Rethinking Hell: The First Argument

Rethinking Hell: The First Argument June 17, 2014

At the heart of the traditionalist argument for hell is the immortality of the soul, that is, that each person has a soul, that soul is essentially immortal, and therefore the wicked must exist eternally in a conscious state of punishment. In our last post I provided the very helpful graph of views, which I reproduce here again, but today we want to look at the first, major argument.

As questions: Does the Bible teach the soul has it has been framed in classic formulations, and is the soul essentially immortal?

In Glenn A. Peoples’ essay, “Introduction to Evangelical Conditionalism,” in Rethinking Hell (ed. C.M. Date et al), we find an exceptional sketch of both the traditionalist view of the immortal soul and how conditionalists frame it.  To the traditionalists we go:

The Traditionalist is that humans are made of body and soul (or spirit) and the soul is immortal, the soul is both conscious and capable of suffering, therefore there can be eternal, conscious torment.

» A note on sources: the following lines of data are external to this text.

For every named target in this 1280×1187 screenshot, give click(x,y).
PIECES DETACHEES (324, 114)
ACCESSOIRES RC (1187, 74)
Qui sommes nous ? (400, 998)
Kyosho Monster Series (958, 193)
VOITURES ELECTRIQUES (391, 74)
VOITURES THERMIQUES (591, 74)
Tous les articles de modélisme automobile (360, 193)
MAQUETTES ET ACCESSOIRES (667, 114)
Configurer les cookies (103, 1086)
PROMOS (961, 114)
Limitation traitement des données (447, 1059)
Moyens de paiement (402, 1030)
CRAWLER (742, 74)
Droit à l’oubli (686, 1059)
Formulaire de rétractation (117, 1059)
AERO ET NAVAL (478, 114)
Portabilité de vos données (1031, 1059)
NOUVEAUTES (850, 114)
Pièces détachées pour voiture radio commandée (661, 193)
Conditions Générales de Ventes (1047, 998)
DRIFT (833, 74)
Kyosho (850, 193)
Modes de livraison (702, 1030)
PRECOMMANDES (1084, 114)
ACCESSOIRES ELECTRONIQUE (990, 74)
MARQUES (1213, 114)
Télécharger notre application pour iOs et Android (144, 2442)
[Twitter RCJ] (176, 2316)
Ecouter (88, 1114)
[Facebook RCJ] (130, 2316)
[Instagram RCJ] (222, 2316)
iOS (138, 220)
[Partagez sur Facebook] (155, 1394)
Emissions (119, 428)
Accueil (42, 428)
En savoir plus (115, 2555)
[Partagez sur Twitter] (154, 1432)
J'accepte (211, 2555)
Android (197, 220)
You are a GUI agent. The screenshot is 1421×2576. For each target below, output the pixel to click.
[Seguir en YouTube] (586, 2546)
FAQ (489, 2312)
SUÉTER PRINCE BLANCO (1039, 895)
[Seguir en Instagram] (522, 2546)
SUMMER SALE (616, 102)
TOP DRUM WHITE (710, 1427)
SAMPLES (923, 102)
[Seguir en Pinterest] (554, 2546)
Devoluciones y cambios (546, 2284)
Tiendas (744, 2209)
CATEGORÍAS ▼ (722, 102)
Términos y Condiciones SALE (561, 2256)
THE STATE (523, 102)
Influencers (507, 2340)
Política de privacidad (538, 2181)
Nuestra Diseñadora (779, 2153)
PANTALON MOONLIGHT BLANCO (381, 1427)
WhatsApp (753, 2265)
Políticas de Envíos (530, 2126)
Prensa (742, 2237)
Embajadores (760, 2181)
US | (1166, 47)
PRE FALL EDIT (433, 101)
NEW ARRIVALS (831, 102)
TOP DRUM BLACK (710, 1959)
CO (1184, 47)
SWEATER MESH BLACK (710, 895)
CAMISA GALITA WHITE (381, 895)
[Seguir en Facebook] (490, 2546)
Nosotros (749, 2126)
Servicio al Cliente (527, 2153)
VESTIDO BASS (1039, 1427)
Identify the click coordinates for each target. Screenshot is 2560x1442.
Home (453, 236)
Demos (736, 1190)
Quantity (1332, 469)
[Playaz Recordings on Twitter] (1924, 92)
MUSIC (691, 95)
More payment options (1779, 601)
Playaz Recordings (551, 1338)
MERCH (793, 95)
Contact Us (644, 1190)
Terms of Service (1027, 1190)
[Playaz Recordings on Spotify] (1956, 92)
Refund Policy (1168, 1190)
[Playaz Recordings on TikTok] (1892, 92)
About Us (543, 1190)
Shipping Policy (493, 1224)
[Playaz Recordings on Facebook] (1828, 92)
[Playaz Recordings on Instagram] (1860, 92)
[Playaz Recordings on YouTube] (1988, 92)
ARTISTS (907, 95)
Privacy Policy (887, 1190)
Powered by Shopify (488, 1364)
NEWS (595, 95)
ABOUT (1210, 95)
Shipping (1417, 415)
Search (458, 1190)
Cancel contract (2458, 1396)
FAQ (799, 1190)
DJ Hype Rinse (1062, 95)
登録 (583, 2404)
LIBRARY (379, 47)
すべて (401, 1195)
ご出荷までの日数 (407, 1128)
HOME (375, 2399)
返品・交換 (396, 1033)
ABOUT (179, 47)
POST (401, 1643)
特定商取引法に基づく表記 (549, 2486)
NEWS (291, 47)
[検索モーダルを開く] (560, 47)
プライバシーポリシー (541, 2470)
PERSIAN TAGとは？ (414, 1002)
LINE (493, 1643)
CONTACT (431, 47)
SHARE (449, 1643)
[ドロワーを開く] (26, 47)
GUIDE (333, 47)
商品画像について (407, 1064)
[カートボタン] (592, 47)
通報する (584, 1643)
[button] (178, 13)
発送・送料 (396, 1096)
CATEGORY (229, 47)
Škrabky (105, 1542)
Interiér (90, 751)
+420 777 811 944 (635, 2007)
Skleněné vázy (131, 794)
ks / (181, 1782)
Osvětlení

Some today (he mentions Robert Peterson) do not affirm the immortality of the soul but do believe in eternal conscious torment, but the Westminster Confession of Faith requires it for the Reformed: “He created man, male and female, with reasonable and immortal souls” (chp 4)… “but their souls, which neither die nor sleep, having an immortal subsistence” (chp 23).

Both Clement of Alexandria and Augustine argued from the immortality of the soul to the necessary eternal suffering of the wicked. That fire does not destroy because the soul is undestroyable.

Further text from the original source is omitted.